How many different ways do you market your business? From this list, how many are working for you? Honestly?
With so many channels out there today that your company can use for marketing purposes, but only a small number of channels that your actual customers engage with, we need to be selective about the channels and strategies we use. More marketing is most often never better.
Do you have a marketing to-do list for the new year? Of course–most of us do. But what about a not-to-do list? It turns out that’s at least as important, according to productivity experts.
What exactly is a marketing not-to-do list? It’s a list of marketing activities that:
a) Didn’t yield any results for you in this year, or
b) You can’t measure if it did
A marketing not-to-do list will bring you clarity and prevent burning out your marketing and admin teams as you start to fill up their calendars with more stuff for the new year. Don’t just add more things for them to do without taking away the marketing activity that didn’t work or can’t be measured.
Stop doing what isn’t working (or worse, hurting)
A business we consulted with recently, a large independent real estate brand, spent hours each week putting together social media posts for its agents to promote their Saturday open homes. You know the ones… the social media post with an image in the background and all the open home times listed on top of the image, inviting potential buyers along.
The client estimated 3-5 hours per week was spent by their admin team putting these posts together for its agents. A deep dive into the analytics found that 98% of the engagement on these posts was from other agents in the office or family members of staff who worked at the office. Worse, a number of their followers were selecting “hide all posts from this company” off the back of these weekly social media posts.

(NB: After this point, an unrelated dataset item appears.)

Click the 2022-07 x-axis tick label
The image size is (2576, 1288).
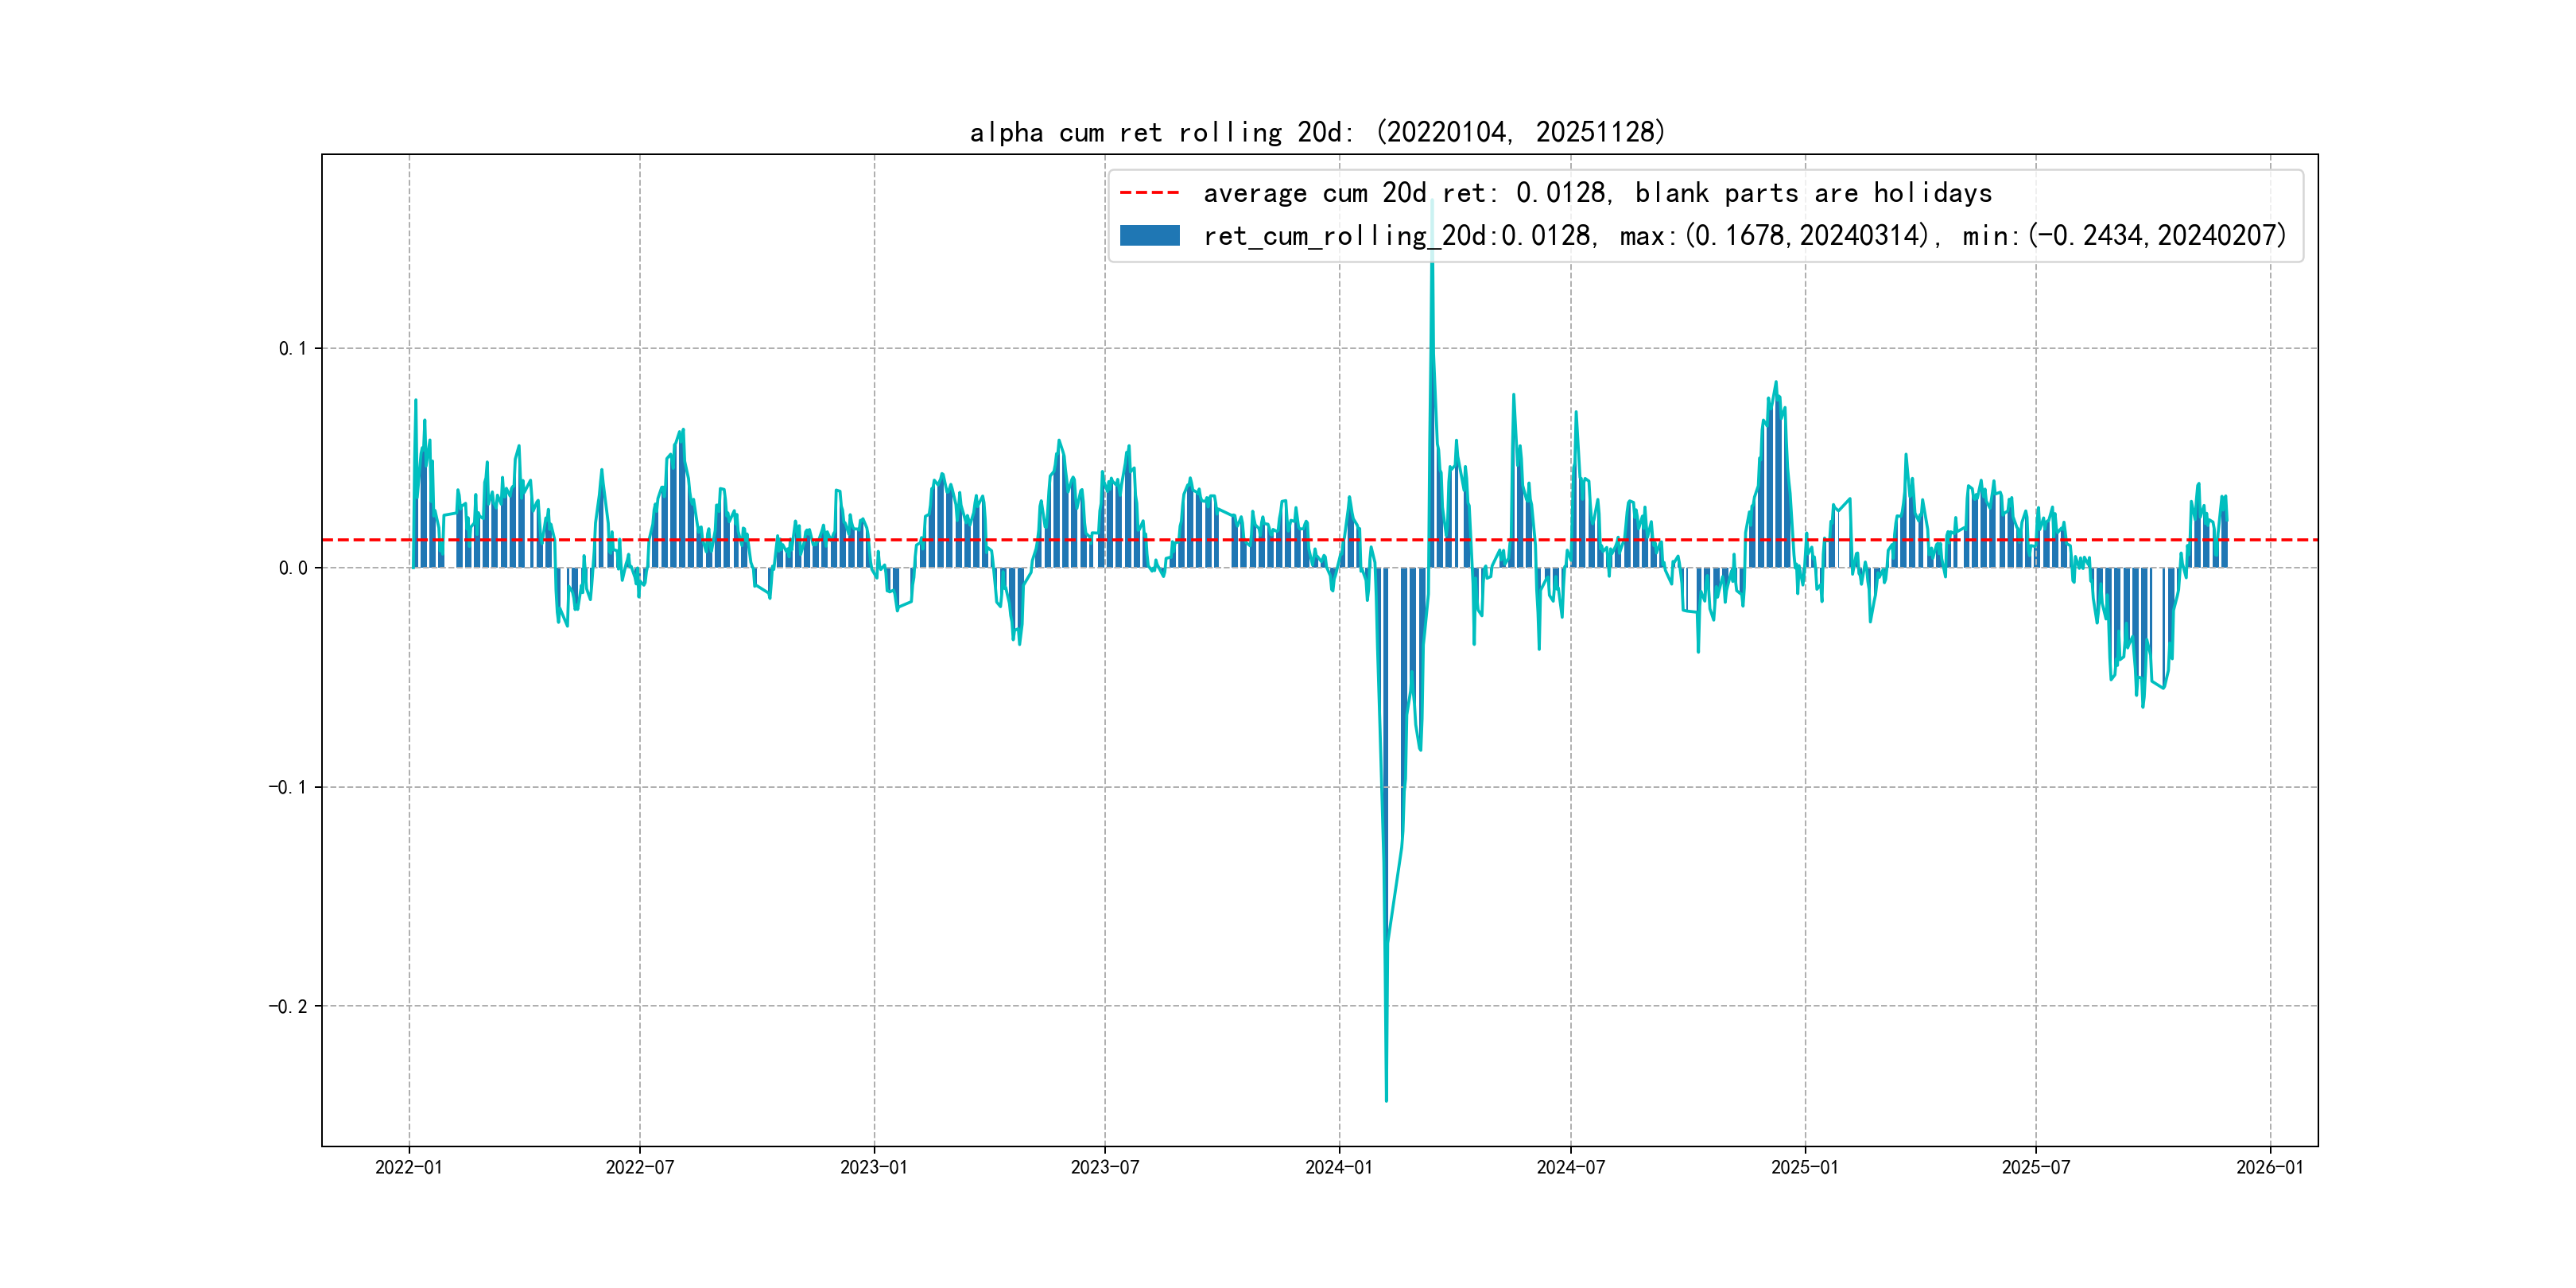640,1167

So we decided to put this task on the marketing not-to-do list for next year and replace it with a new strategy for promoting open homes through social media.
Rather than a list of all open homes on a boosted post, the admin team are now creating a Facebook/Instagram ad for each property, targeting locals within a 2-3km radius of the listing, for a budget of just $30 per listing and running the ad between 3 pm and 9 pm on Thursday and Friday (the time most locals in their marketplace are active online), driving traffic back to the listing page on their website – to build momentum for each property leading into the weekend.

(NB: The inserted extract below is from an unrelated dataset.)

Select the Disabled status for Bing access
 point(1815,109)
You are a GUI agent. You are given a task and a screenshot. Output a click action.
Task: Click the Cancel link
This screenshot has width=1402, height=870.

An example of what the ad might look like across the Facebook/Instagram network:
Timing of the ad (setup through Facebook Ads manager):
The admin teams have a Facebook/Instagram ad template set up which makes creating these ads much quicker than their previous approach to promoting open homes through social media and it has resulted in a significant increase in website traffic to their listing pages on their website.
By way of measurement, we invited the client to ask each open home attendee how they found out about the open home and we are told that many attendees have sighted the Facebook promotion. It can be difficult to track the offline activity from online marketing but anecdotally the client feels there has certainly been a shift as a result of their new approach.
But the measurable digital marketing results are indisputable. Rather than just a few staff and family members engaging with their social media posts, their website traffic, people in the community visiting their website each day, has increased 400% as a result of their new approach to promoting open homes.
Don’t add more tasks to your marketing and admin team’s list for next year without removing the stuff that didn’t work this year. Unlearn the marketing you’ve done – be bold and try something new that will generate business outcomes.